The result is a table that is no longer attached to a database.
That means that meta information about the media
or referenced schemes is discarded.
If you want to keep this information,
you can use audformat.Table.update()
,
which also works across databases,
as we will demonstrate with the following example.
First we create a second database and add a gender scheme:
db2 = audformat.testing.create_db(minimal=True)
db2.schemes["gender"] = audformat.Scheme(
labels=["female", "male"],
)
db2.schemes
gender:
dtype: str
labels: [female, male]
Next, we add a table and fill in some gender information:
audformat.testing.add_table(
db2,
table_id="gender_and_age",
index_type=audformat.define.IndexType.FILEWISE,
columns="gender",
num_files=[2, 3, 4],
).get()
gender | |
---|---|
file | |
audio/002.wav | female |
audio/003.wav | female |
audio/004.wav | male |
Now, we update the table with age values from the other database.

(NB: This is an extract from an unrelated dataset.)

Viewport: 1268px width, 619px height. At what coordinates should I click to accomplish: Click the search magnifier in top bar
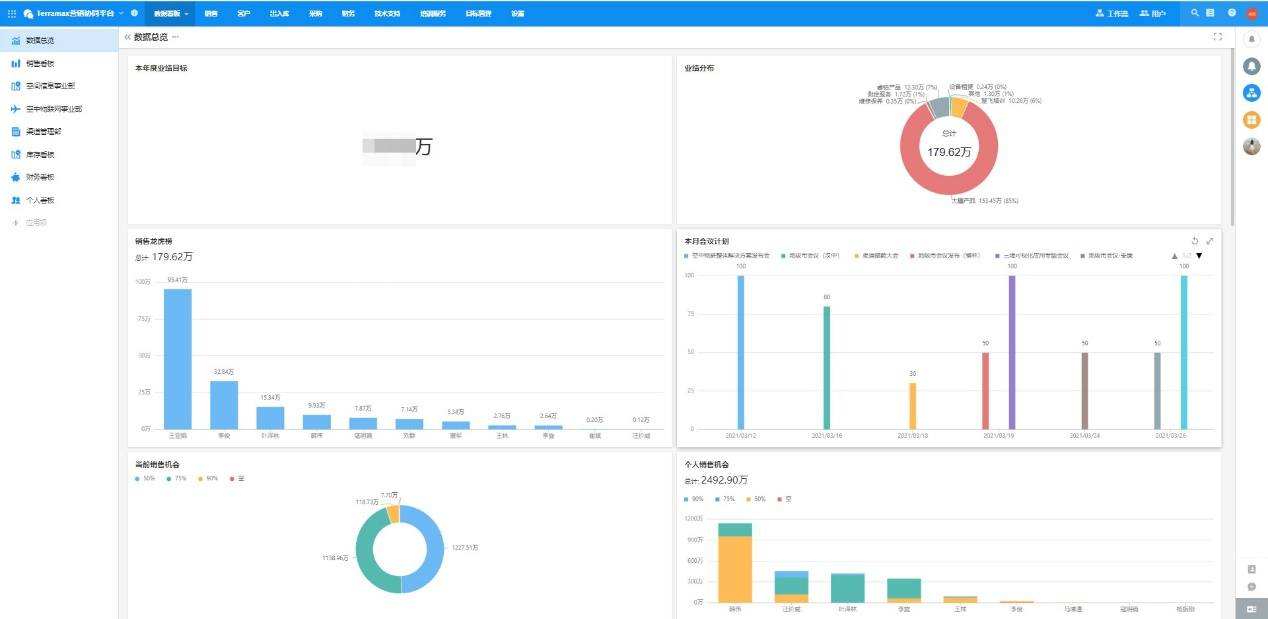point(1194,13)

db2["gender_and_age"].update(db["age"]).get()
gender | age | |
---|---|---|
file | ||
audio/002.wav | female | 42 |
audio/003.wav | female | 38 |
audio/004.wav | male | <NA> |
audio/001.wav | NaN | 42 |
And also copies the according scheme to the database:
db2.schemes
age:
{dtype: int, minimum: 20, maximum: 50}
gender:
dtype: str
labels: [female, male]